DRAâ EL-MIZAN Après une semaine de pluies abondantes – Les barrages et retenues d’eau remplis

Après plus d'une dizaine de jours marqués par des pluies abondantes, la terre regorge d'eau et les barrages d'eau (de Draâ El-Mizan, Tizi-Gheniff et Aïn Zaouïa) ainsi que les retenues colinéaires de la région sont remplis d'eau.

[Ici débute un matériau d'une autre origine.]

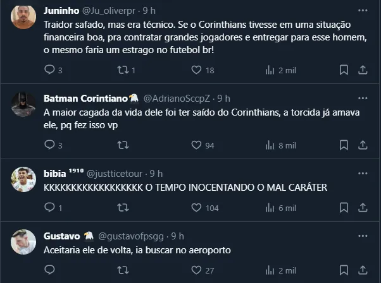Image resolution: width=381 pixels, height=283 pixels.
Task: Reply to Juninho's tweet
Action: pyautogui.click(x=49, y=71)
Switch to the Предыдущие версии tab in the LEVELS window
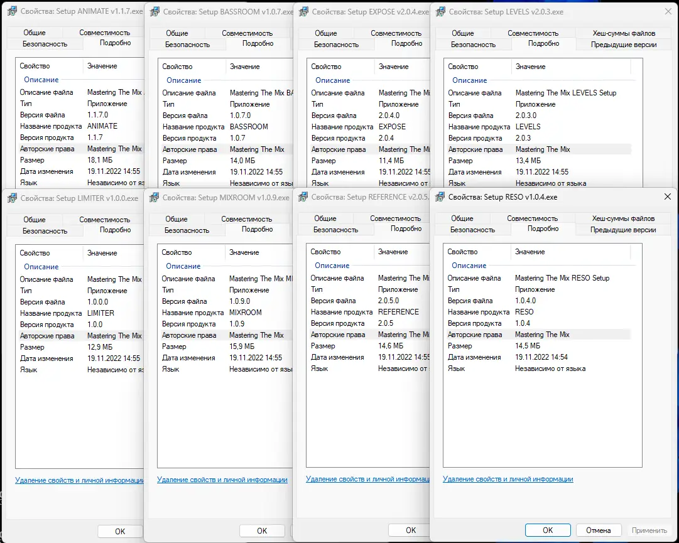679x543 pixels. [624, 45]
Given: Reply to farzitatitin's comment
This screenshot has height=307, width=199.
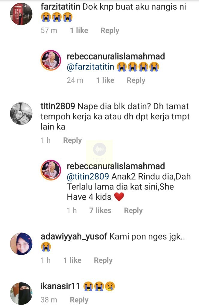Looking at the screenshot, I should 110,31.
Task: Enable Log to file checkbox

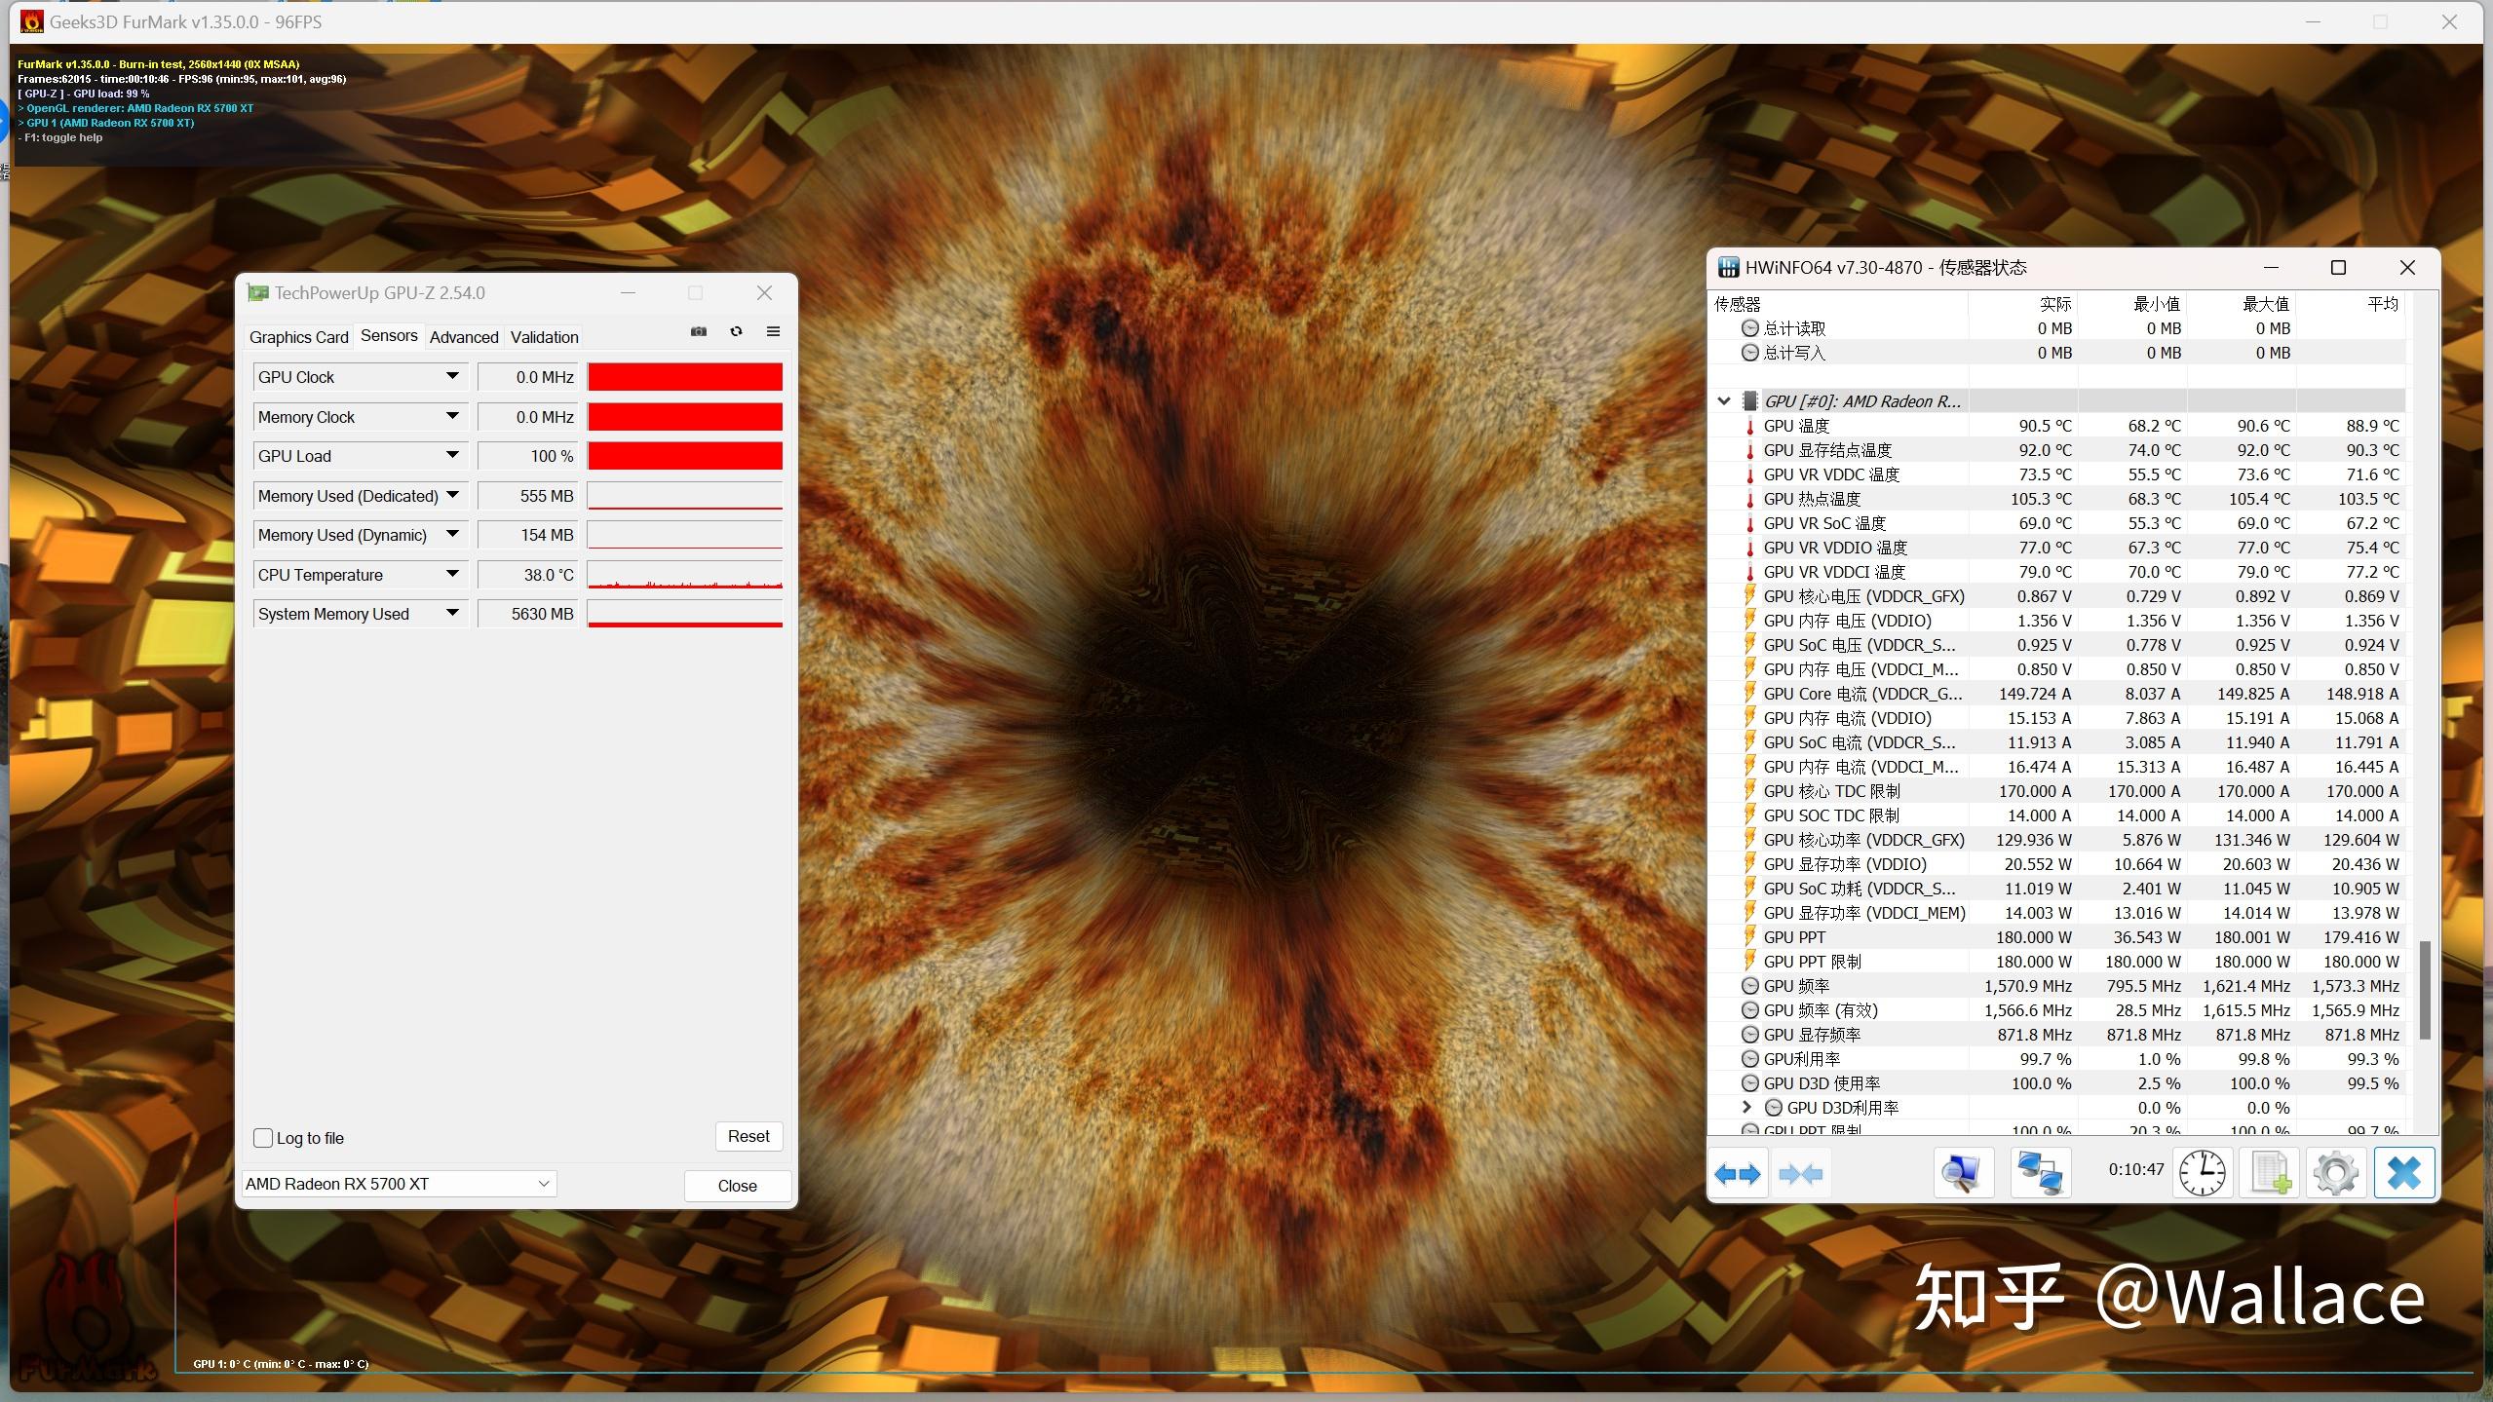Action: point(264,1135)
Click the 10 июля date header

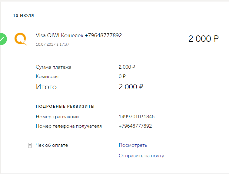tap(24, 16)
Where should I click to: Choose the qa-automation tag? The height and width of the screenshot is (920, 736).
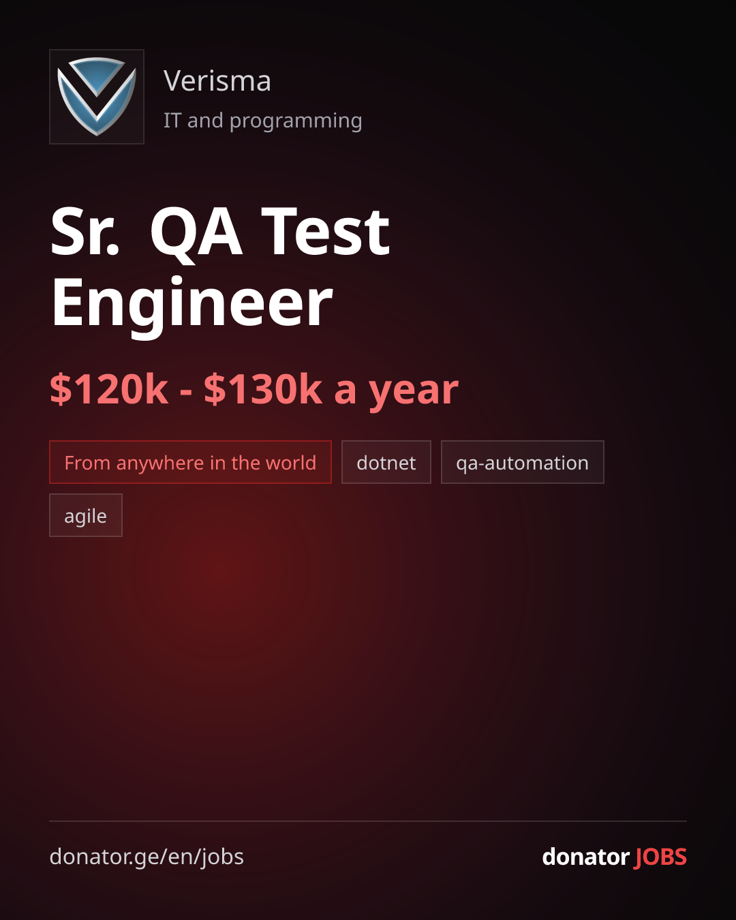523,462
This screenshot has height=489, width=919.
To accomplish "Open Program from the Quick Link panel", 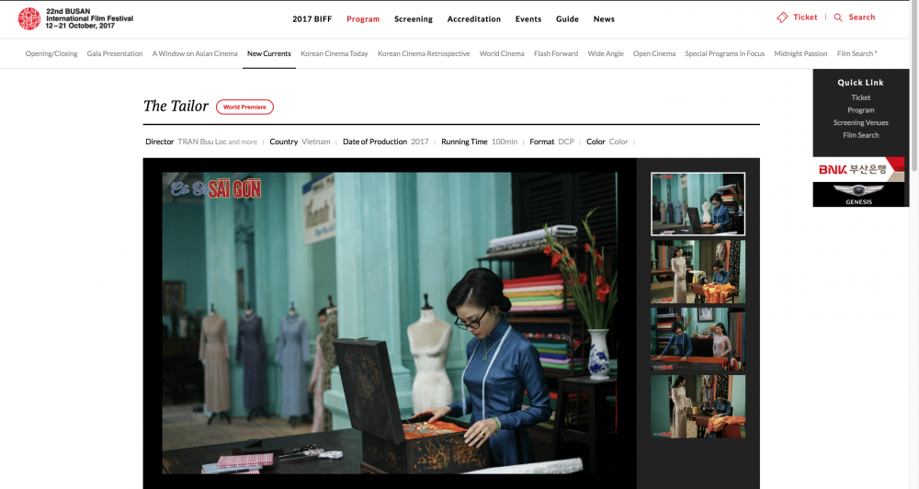I will pyautogui.click(x=861, y=110).
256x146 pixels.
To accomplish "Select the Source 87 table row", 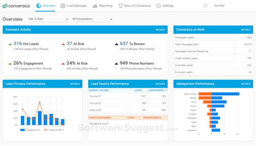I will [x=128, y=96].
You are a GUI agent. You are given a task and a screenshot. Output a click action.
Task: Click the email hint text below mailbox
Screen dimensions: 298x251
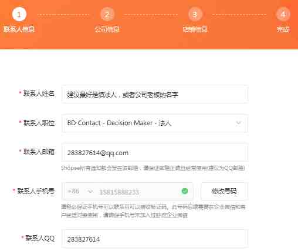coord(153,168)
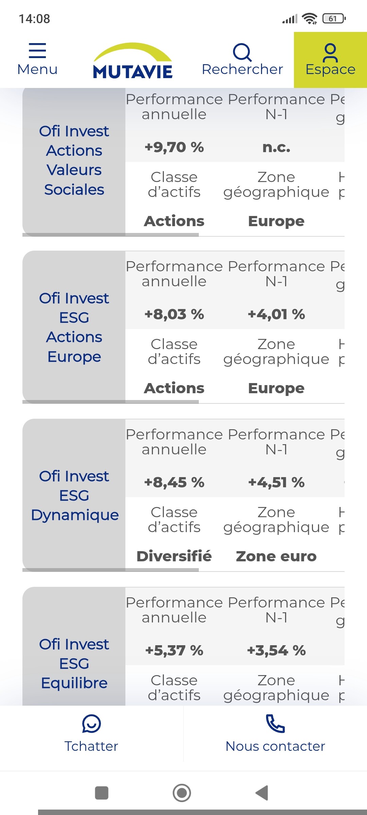Screen dimensions: 367x815
Task: Tap the Nous contacter phone icon
Action: (275, 723)
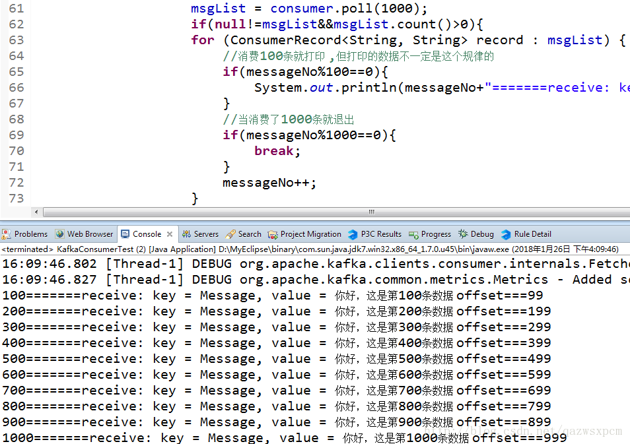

Le spectre de la sécheresse tant redouté au lendemain du lancement de la saison labours-semailles est donc écarté. Certes, les pluies et neiges tombées sur les hauteurs ont causé quelques petits désagréments aux citoyens, mais, elles ont bénéfiques pour l’agriculture notamment les cultures maraîchères. «Pour cette saison, nous n’aurons rien à craindre», nous affirmera ce producteur de pommes de terre qui n’a pas encore entièrement récolté son champ à Draâ Sachem, une localité à potentialité agricole élevée. Néanmoins, nombreux sont les maraîchers qui se plaignent de l’inexistence de réseaux d’irrigation fiables : «Nous avons des atouts considérables pour développer de nombreuses filières telles la culture de pastèques, de poivrons et de tomates, mais beaucoup d’entre nous n’ont pas de moyens. Vous savez, la tuyauterie coûte cher et il faut aussi avoir une motopompe puissante. Ce n’est pas très efficace de travailler avec des moyens rudimentaires. Il faudrait que les responsables pensent à mieux équiper ces barrages, les fellahs peuvent prendre en charge une part du financement. Lorsqu’il n’y a pas un système d’irrigation adéquat, on ne peut exiger des agriculteurs une bonne rentabilité», nous expliquera un exploitant agricole qui ajoutera : «Les responsables du secteur de l’hydraulique pourraient même procéder à la concession des barrages à des exploitants ou encore à des coopératives qui géreront leurs eaux. Ils n’en seront que plus rentables et mieux entretenus». En tous les cas, même avec tous les problèmes évoqués, nos interlocuteurs sont unanimes à dire que l’essentiel pour le moment est que ces barrages ne sont plus à sec et l’hiver n’est pas encore fini.